Citing persistently low inflation it sees as damaging to the Eurozone economy, the ECB also retained its current marginal lending facility rate of 0.25 percent and the main refinancing operations rate of 0 percent.
The central bank's governing council said it expected the key interest rates "to remain at their present or lower levels until it has seen the inflation outlook robustly converge to a level sufficiently close to, but below, 2 percent."
The ECB estimates that consumer prices need to rise by just below 2 percent annually to foster healthy economic growth. Inflation spiked to a six-month high of 1.3 percent in December, up from 1 percent in November.
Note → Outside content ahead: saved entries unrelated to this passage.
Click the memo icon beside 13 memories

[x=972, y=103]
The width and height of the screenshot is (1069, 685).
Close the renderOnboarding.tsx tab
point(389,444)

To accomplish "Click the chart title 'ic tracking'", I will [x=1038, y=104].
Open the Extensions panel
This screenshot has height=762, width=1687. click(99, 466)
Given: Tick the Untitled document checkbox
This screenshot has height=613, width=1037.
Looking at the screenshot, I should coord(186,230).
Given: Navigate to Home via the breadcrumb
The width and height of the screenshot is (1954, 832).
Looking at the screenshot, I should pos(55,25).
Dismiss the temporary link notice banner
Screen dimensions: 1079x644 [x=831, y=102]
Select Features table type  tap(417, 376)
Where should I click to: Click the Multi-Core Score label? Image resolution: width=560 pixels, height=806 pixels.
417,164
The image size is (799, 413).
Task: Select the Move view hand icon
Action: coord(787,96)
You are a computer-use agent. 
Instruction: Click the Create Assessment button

That movement has prompted renewed calls from pensioners, lenders and other for the ECB to change its policies on low interest rates, which they contend are contributing to Europe's sluggish economic growth.
The low rates were long championed by former ECB President Mario Draghi, whose eight-year term ended in October. His successor, Christine Lagarde, promised last month to institute a full-scale review examining ECB policies -- its first since 2003 -- and Thursday's ECB announcement indicated the review had been officially launched.
The details were to be announced later in the day during a press conference to be held by Lagarde.
Much like the ECB, the U.S. Federal Reserve Bank is expected to leave interest rates unchanged when it holds its first policymaking meeting of 2020 on Jan. 29-30.